Extracted text:
* * * * *

The Da Vinci Code by novelist Dan Brown has been on the NY Times hardcover fiction best-seller list since this past summer.

 

The definition of fiction according to the American Heritage Dictionary:

 

  1. An imaginative pretense. 2. A lie. 3. A literary work, such as a novel, whose content is produced by the imagination and is not necessarily based on fact.

 

The Da Vinci Code is a murder mystery shrouded in a conspiracy theory, a novelistic thriller, an airplane book, the kind of book you read when you want to waste time, an easy read that combines a fast narrative pace with short chapters.

 

The confusion about this book begins on the opening page where the author, prior to actually beginning his story, states that: “All descriptions of artwork, architecture, documents and secret rituals in this novel are accurate.” Nothing could be further from the truth. In fact, there is so much that is historically false in this book that it’s hard to know where to begin.

* * * * *

Supplied entries:
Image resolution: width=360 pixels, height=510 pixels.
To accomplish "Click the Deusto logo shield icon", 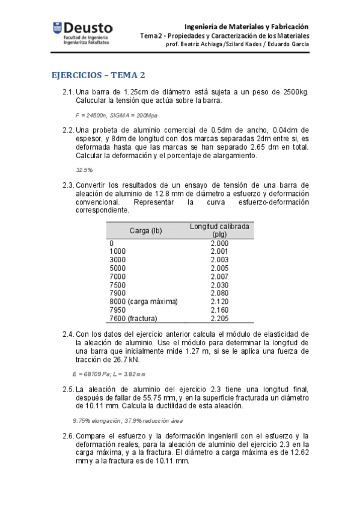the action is (x=58, y=28).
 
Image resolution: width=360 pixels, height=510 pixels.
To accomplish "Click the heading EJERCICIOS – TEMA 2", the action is (x=99, y=75).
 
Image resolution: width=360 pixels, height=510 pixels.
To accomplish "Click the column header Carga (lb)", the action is (x=145, y=230).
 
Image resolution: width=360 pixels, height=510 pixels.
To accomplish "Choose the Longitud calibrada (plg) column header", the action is (x=219, y=230).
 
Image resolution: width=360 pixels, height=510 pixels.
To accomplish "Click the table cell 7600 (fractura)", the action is (x=133, y=318).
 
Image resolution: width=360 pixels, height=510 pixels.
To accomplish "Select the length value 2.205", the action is (x=219, y=318).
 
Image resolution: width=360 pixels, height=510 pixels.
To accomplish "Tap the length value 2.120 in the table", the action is (x=219, y=301).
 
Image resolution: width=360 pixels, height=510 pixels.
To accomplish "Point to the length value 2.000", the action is (x=219, y=243).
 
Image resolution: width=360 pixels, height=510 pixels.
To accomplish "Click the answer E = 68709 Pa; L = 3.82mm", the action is (x=109, y=373).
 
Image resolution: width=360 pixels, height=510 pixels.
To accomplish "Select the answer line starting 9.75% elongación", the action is (x=127, y=420).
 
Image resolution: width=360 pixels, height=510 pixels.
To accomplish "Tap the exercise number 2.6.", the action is (x=67, y=436).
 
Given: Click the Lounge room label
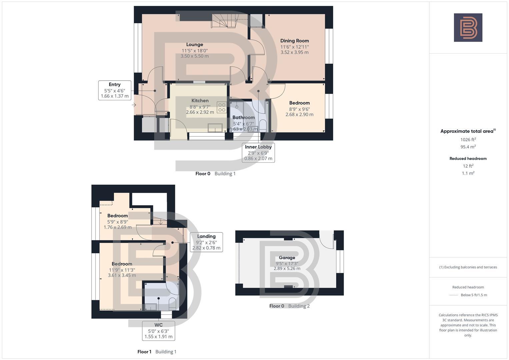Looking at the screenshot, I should point(195,45).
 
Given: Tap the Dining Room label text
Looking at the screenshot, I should point(294,41).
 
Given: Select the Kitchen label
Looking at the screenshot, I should point(200,101).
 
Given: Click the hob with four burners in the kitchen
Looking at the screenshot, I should point(222,107).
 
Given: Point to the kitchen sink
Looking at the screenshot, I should point(215,128).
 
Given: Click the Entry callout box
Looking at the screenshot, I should point(115,90).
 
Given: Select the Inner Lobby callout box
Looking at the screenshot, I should point(258,153).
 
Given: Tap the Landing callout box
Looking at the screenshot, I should point(206,242).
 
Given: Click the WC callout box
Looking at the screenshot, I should point(159,331).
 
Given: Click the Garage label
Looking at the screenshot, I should point(287,258).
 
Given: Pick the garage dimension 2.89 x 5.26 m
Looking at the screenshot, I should point(287,268).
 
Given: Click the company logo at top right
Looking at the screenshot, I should point(468,28).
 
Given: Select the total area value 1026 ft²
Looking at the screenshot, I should point(468,140).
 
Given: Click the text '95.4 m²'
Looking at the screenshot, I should point(468,147).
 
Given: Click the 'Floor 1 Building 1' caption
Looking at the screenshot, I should point(157,352).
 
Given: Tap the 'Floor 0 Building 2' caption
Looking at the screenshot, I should point(289,306).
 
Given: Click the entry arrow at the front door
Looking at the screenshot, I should point(134,105).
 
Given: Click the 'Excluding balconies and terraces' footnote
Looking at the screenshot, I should point(468,267).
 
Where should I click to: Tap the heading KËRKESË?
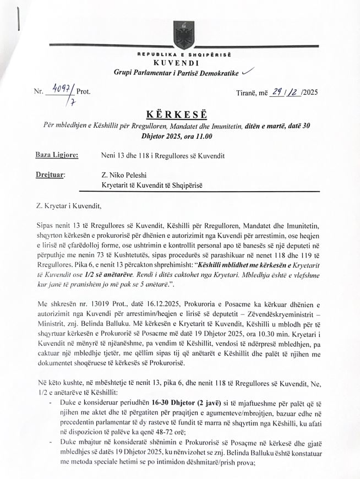(x=179, y=115)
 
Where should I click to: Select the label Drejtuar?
(x=50, y=175)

* * * * *

Prompt A: In the passage on The Da Vinci Code, repeat word for word everything from "1. An imaginative" up to and including "with short chapters.".
Prompt B: According to the passage on The Da Vinci Code, the author's opening page claims that descriptions of which things in the novel are accurate? List every one.

Correct result A:
1. An imaginative pretense. 2. A lie. 3. A literary work, such as a novel, whose content is produced by the imagination and is not necessarily based on fact.

 

The Da Vinci Code is a murder mystery shrouded in a conspiracy theory, a novelistic thriller, an airplane book, the kind of book you read when you want to waste time, an easy read that combines a fast narrative pace with short chapters.

Correct result B:
- artwork
- architecture
- documents
- secret rituals